@Jim and shebbe - I’m not sure why you felt the need to comment on my post which was a response to the OP who was also frustrated by this unhelpful behavior in Resolve. I’m not here to tell you guys how to work or what post-production is or isn’t, I was simply voicing a shared frustration. This has now turned into a ridiculously lengthy back and forth.
shebbe wrote:Consider that the general post production workflow typically is editing first, then color grading, and not much jumping in between.
I’m not sure how this is relevant to what we’re talking about.
shebbe wrote:Within the Color page there are a lot of ways to filter your clips if you need to work on specific shots. Keywords, groups, markers, flags, disabling entire video tracks, etc..
Using any of these methods would be an extremely cumbersome way of achieving what I’m trying to do.
shebbe wrote:The reason Color always picks the top clip is because it is most likely that only that clip is visible in the viewer (without unmix).

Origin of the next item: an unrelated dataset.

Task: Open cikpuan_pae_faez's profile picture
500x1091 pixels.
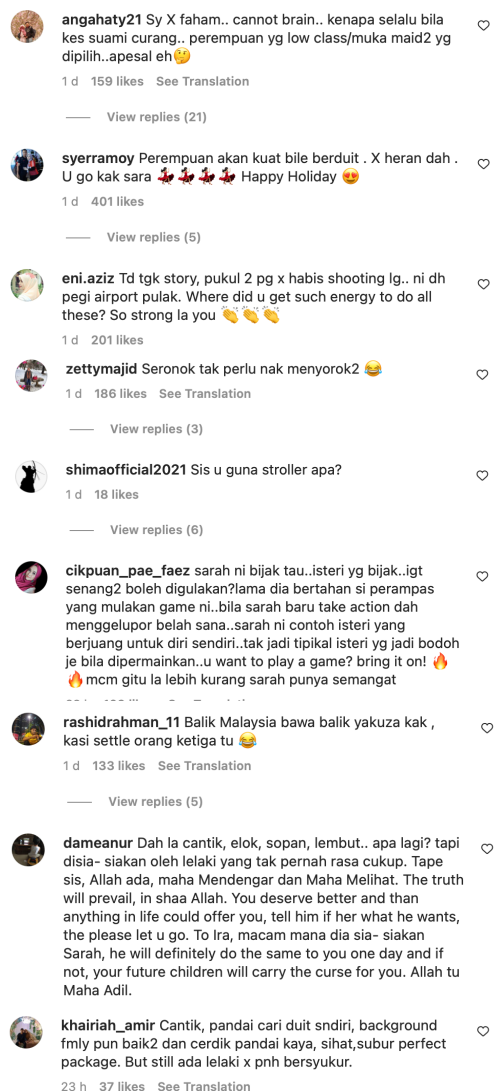Action: 31,578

Unless you are hiding multiple clips underneath the main clip for reasons only known to yourself, this is untrue. For the most part (other than working with multicam) all the clips at any one point are visible - think text or adjustment layers for example.
When I started using Resolve, Fusion was not part of the main software. My workflow makes use of OFX plugins, keying, mattes, basic tracking, etc all from within the color page as this is more efficient than using Fusion (for certain duties) and is a time saver. The point is, the color page is not just for coloring and many of us will be using it a fair bit during an edit.
At a bare minimum a short scene on my timeline would usually have multiple clips on one track, at least one adjustment layer over all the clips (e.g. to adjust the scale and position), text, a PNG overlay, etc. What I want to focus on in the color page varies from scene to scene and is usually never the clip at the top.
Are we done?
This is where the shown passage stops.